Конечно, далеко не все петровские девушки хотели водить знакомство с вечно поддатыми нахальными солдатами в непонятном обмундировании (кроме «хэбэшек», нам выдавали еще и «вэсэошки» – робы из тонкого плотного сукна, состоящие из курток с отложными воротниками, и широких шаровар, заправляемых в сапоги).
Эти «вэсэошки», служившие нам и рабочей, и повседневной формой, сидели несколько мешковато, если их не ушивать. В них мы и убегали в самоволки, так как переодеваться в «хэбэ» было некогда. Естественно, дополнительного внимания к нам со стороны слабого пола такая далеко не гусарская форма не добавляла. Но здесь уже в силу вступали личное обаяние и умение убалтывать девчонок.
Кое-кому это неплохо удавалось. А потом те из них, кто не хотел уходить от отцовской ответственности, даже женился. Как вот курганец Витька Тарбазанов, вне строя Тарбазан, как Вовка Порода из Пензы (фамилию его не помню, но дразнили его так за то, что он всех, на кого злился, обзывал именно этим словом: «Ну ты, порода!»).
На его свадьбу мы ездили всем нашим отделением в ночь на воскресенье, пообещав старшине роты привезти водки и закуски. По дороге прижимистые родственники невесты Вовки-Породы накачали нас в кунге пахучей крепкой эссенцией, которая используется при производстве лимонада. И на свадьбу мы приехали пьянющими, там еще чуток добавили – и готов, свадьба для солдатиков состоялась!
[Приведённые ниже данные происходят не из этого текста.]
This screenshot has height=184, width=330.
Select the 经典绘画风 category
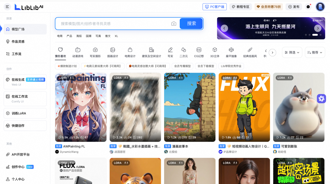(249, 50)
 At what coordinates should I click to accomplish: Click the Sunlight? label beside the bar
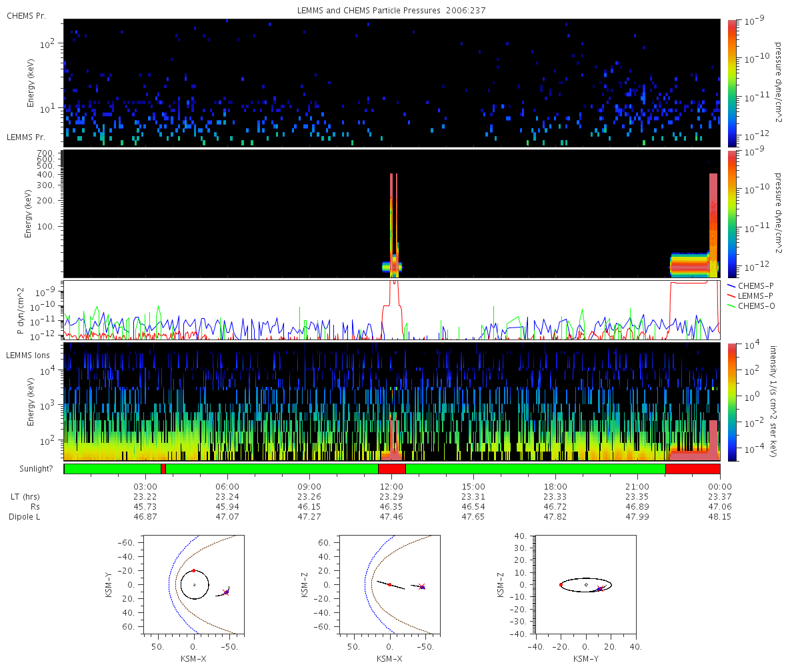point(35,469)
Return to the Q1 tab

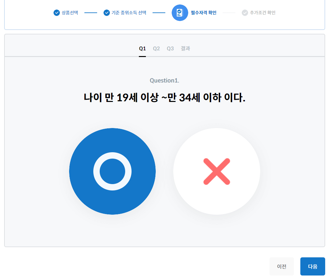[142, 48]
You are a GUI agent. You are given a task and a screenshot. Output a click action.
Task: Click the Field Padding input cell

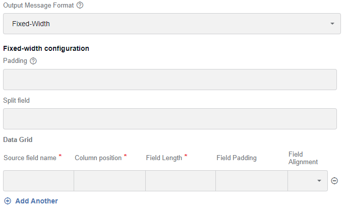pyautogui.click(x=252, y=181)
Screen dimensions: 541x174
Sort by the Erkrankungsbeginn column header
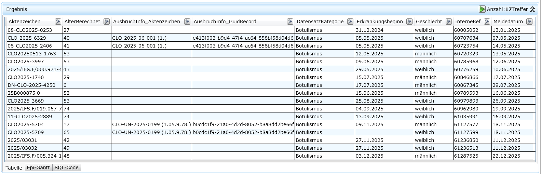click(x=379, y=22)
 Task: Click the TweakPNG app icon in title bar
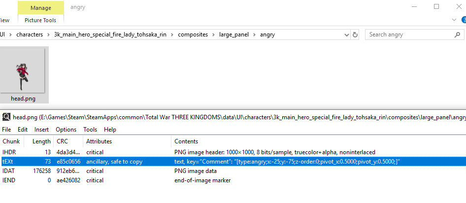(6, 117)
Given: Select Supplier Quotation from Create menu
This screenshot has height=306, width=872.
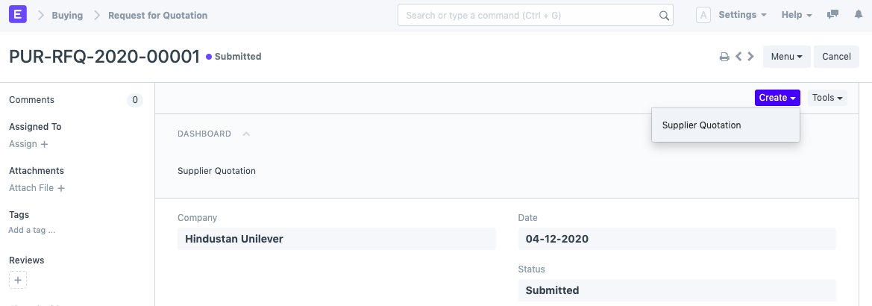Looking at the screenshot, I should click(x=702, y=125).
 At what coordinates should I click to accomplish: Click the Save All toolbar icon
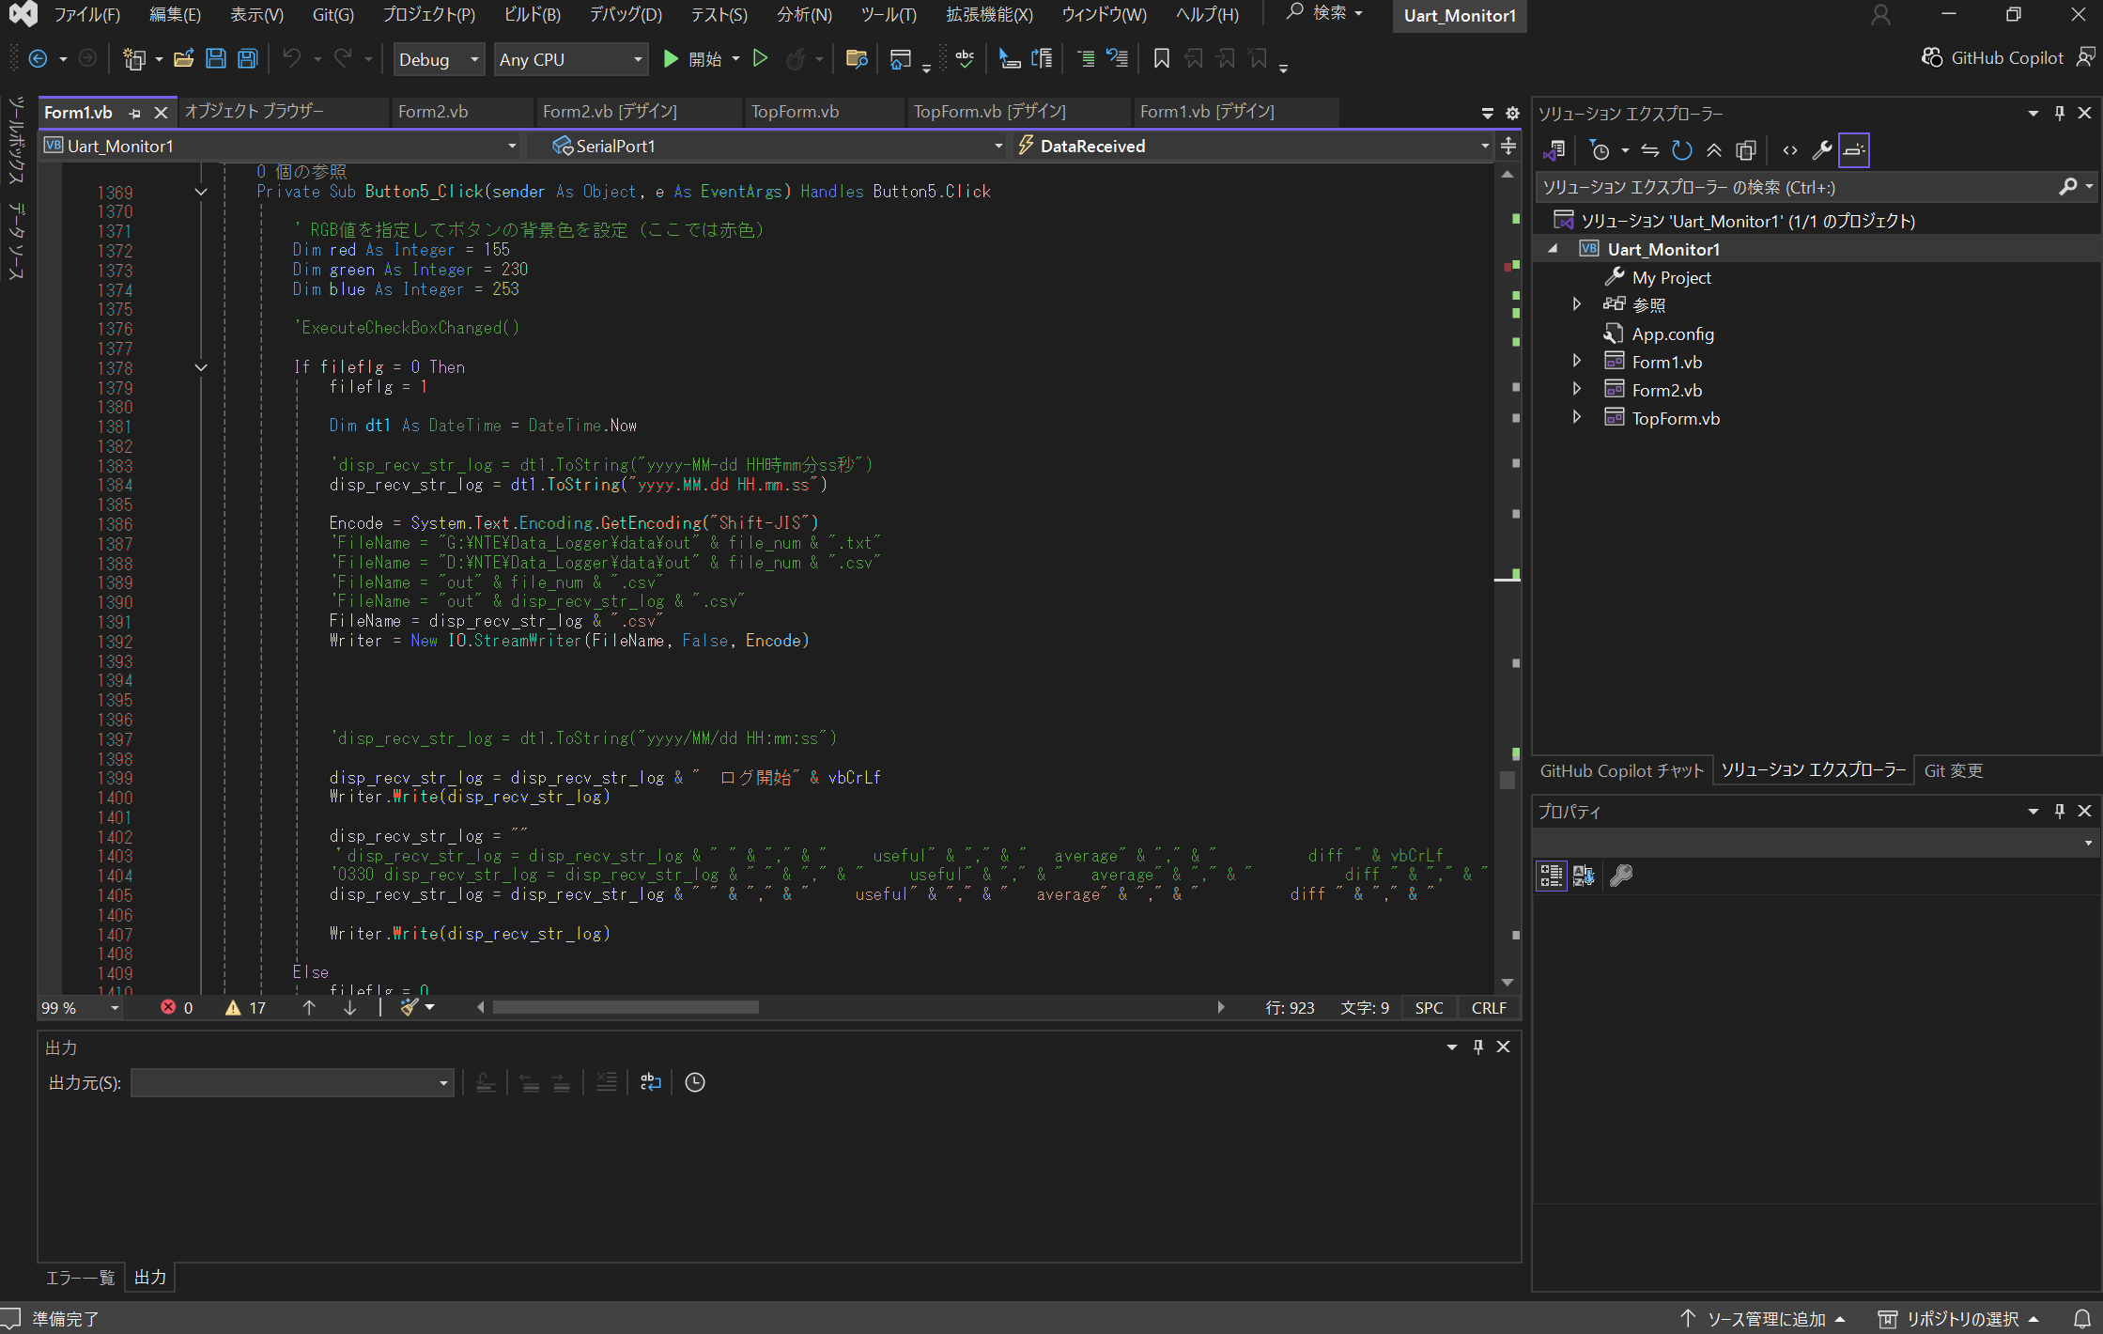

Правда, перед тем, как отправиться утром в часть, мы успели подраться между собой в доме невесты, погоняли ночью по улицам поселка местных, потом они нас… В общем, свадьба запомнилась! Потом Породу отпустили на дембель раньше нас – у него дите родилось, а мы еще на аккорде пахали месяц. Но зато домой поехали с деньгами!
Стройбат – войска, как известно, хозрасчетные. Солдат там платит за все: за обмундирование, за питание, за помывку в бане. За все это идут вычеты из заработанного, а остаток ложится солдату на книжку.
Я был сварным, временами неплохо зарабатывал, так что сейчас у меня в грудном кармане парадки приятно топырилась толстенькая пачка кредиток – триста с чем-то рублев.
Было больше, но я, когда забежал проститься в роту, рублей с полста пораздавал пацанам - вместе отметить мой дембель мы не успевали, так пусть хоть без меня за меня выпьют.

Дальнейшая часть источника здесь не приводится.